Books A bookstore wearing a big hat will stride into Broad Ripple this week. Elizabeth Houghton’s Big Hat Books fills the space next to the Monon Coffee Shop with some community conviviality organized around the literately written word. The grand opening party this Friday beginning at 5:30 p.m. will also serve as the launch party for The Encyclopedia of Guilty Pleasures: 1,001 Things You Hate to Love by local authors Sam Stall, Lou Harry and Julia Spalding. Elizabeth Houghton's Big Hat Books will open its doors on Friday. In an era of “big box” everything, starting an exciting little enterprise like Big Hat takes no small measure of guts. At BookExpo in Chicago on a stocking spree, Houghton wondered if people were right when they asked if she is “crazy to be starting up an independent” store. But more were enthusiastic at the prospect and other local book people there waxed nearly ecstatic, which was good news to Houghton. “Independents are reliant on community support to keep these cultural hubs alive and thriving. Without a citywide commitment to their success they can’t make it.”
She intends to foster such commitment by working with literati of all varieties: writers, libraries, literary organizations. The store will have a special meeting area for reading and writing groups and book clubs. The whole space is “small enough to rub shoulders with distinguished neighbors and visiting luminaries, large enough to have public readings and launch parties for books and their writers.” Houghton promises a lively schedule for gathering interesting minds together. She has the right connections in the business via her experience as reviewer for the Los Angeles Times Book Review and story analyst for 20th Century Fox, not to mention her novelist-husband Dan Barden and a host of literary friends, including her brother Jamie, who is an indispensable partner in creating and running Big Hat Books.

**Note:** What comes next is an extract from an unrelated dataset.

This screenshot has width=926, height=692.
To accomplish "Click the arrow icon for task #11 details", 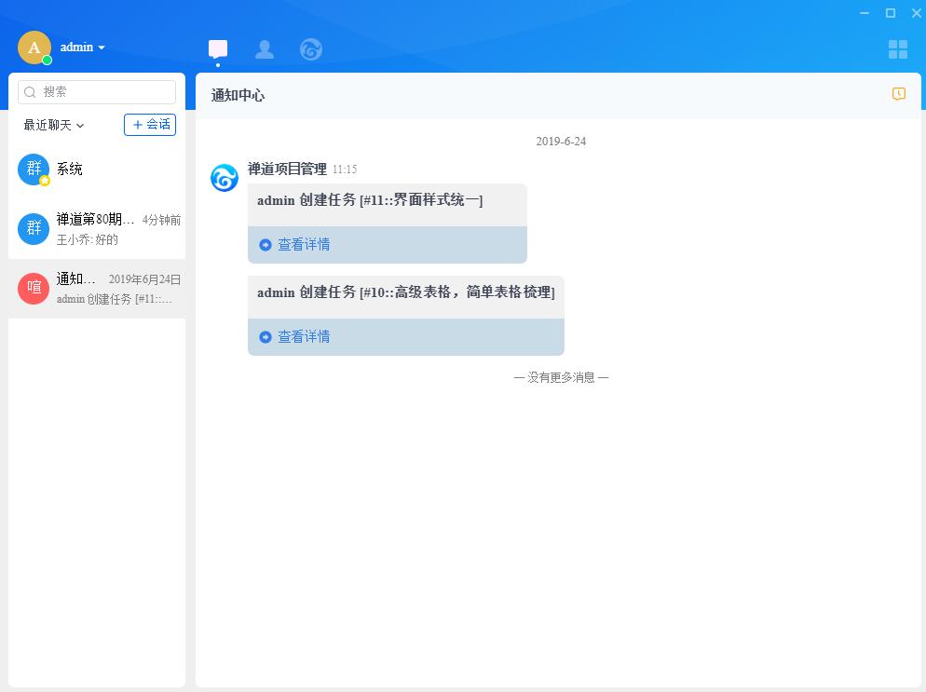I will [266, 245].
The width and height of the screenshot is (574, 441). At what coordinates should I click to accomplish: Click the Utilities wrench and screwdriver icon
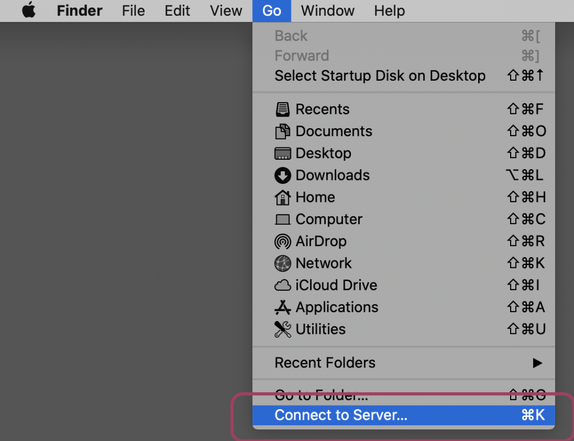[283, 329]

At the heart of Houghton’s concept for the store is service to the special, if general, interests of fellow reader-thinkers of all ages. At Big Hat, they’ll find “books that are destined to become classics in their fields,” whether fiction, poetry, essays, art, biography or “illustrated gardening manuals.”
What’s behind the joy at such risk? Houghton misses the unusual and intriguing items she’d run into in neighborhood bookstores of her past. “I especially miss the hard-to-find people who gently pushed me into unknown territory or challenged me to dig deeper and discover a passion hidden under a spark of interest.”
That longing for shared exploration should be fulfilled in Big Hat. The owner recognizes that such stores have strong holds on the memories of all urban book lovers and Houghton intends that “the bookstore should feel as though it has always been there, and always will be.” Such a vision stirs intellectual passions. Informed of the quickly coming shop, one local reader cheerfully commented that “many have dreamed of starting this store, now we’ll be able to live it vicariously.”